“Bug bounties” paid out for finding and reporting bugs and vulnerabilities are a cheap and effective way for companies to bolster their security, an independent study by UC Berkeley researchers has found.
The schemes used by Mozilla and Google to secure the Chrome and Firefox browsers are far more cost-effective than hiring security staff, the researchers conclude.
The “lottery-like” nature of some bug bounty schemes - where there is a possibility of being paid, say, $30,000, even though most payouts are far lower, works as a powerful incentive, the researchers say.
Mozilla’s “bug bounty” program relies on fixed prices, whereas Google’s relies on “tiered” rewards, which the researchers suggest may be a more effective incentive. Both programs work, however, according to the team’s analysis of company expenditure.
Programs such as Google’s Chrome vulnerability reports program are cheap to run - with median payouts for vulnerability standing at $1,156.9. Researchers do not typically earn the equivalent of a salary, the researchers write in the paper An Empirical Study of Vulnerability Rewards Programs - but the programs are highly effective, with 28% of patched vulnerabilities in Chrome security advisories coming from “bug bounties”.
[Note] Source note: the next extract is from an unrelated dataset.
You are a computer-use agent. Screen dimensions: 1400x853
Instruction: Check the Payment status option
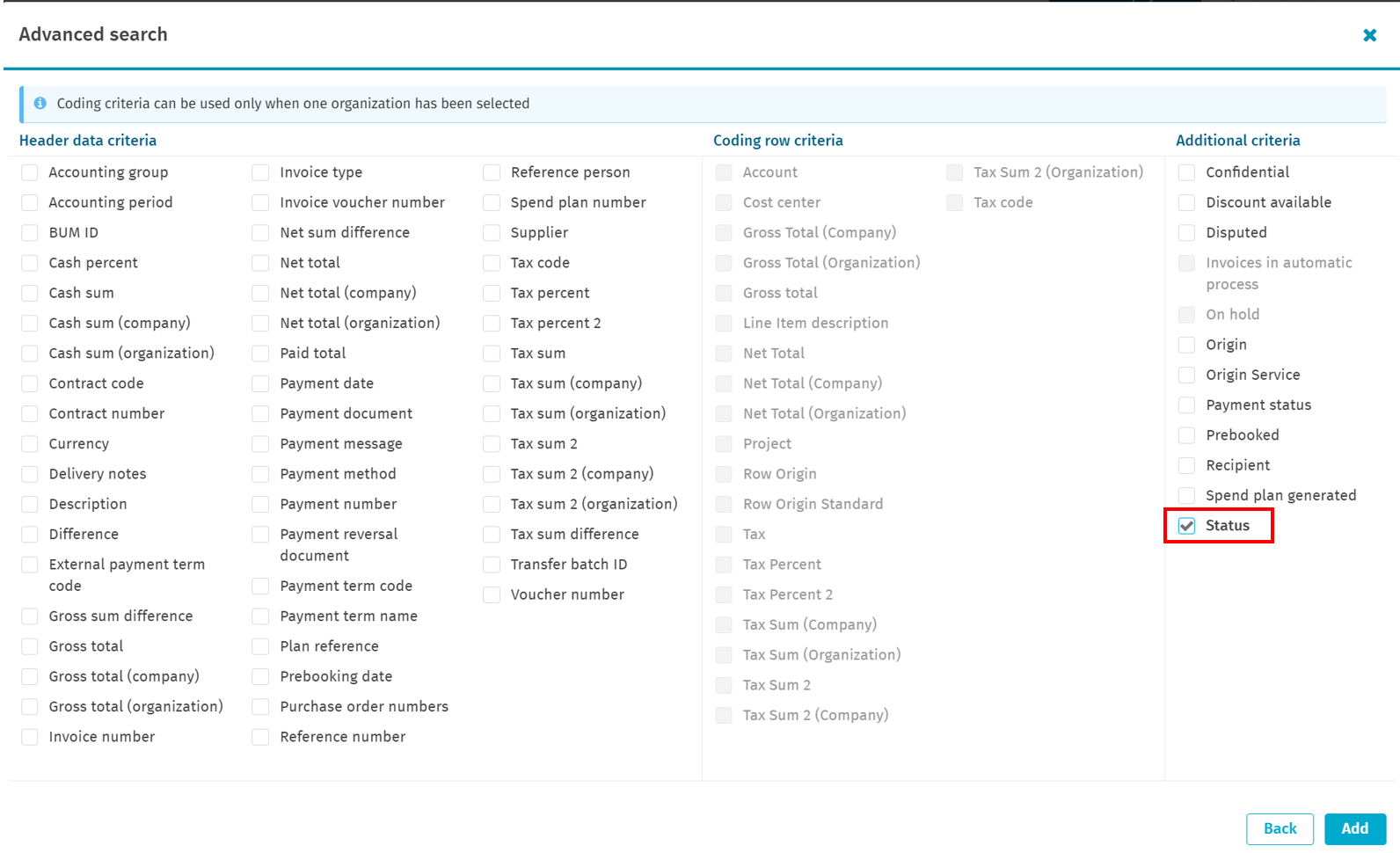[x=1187, y=405]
“If we consider that an average North American developer on a browser security team (i.e., that of Chrome or Firefox) would cost the vendor around $500 per day (assuming a $100,000 salary with a 50% overhead), we see that the cost of either of these VRPs iscomparable to the cost of just one member of the browser security team," the researchers write. "On the other hand, thebenefitof a VRP far outweighs that of a single security researcher because each of these VRPs finds many more vulnerabilities than any one researcher is likely to be able to find.”
The Firefox and Chrome VRPs compare “favorably” to the cost of full-time researchers, the study concludes. “The Chrome VRP features low expected pay-outs accompanied by high potential payouts, a strategy that appears to be effective in engaging a broad community of vulnerability researchers.”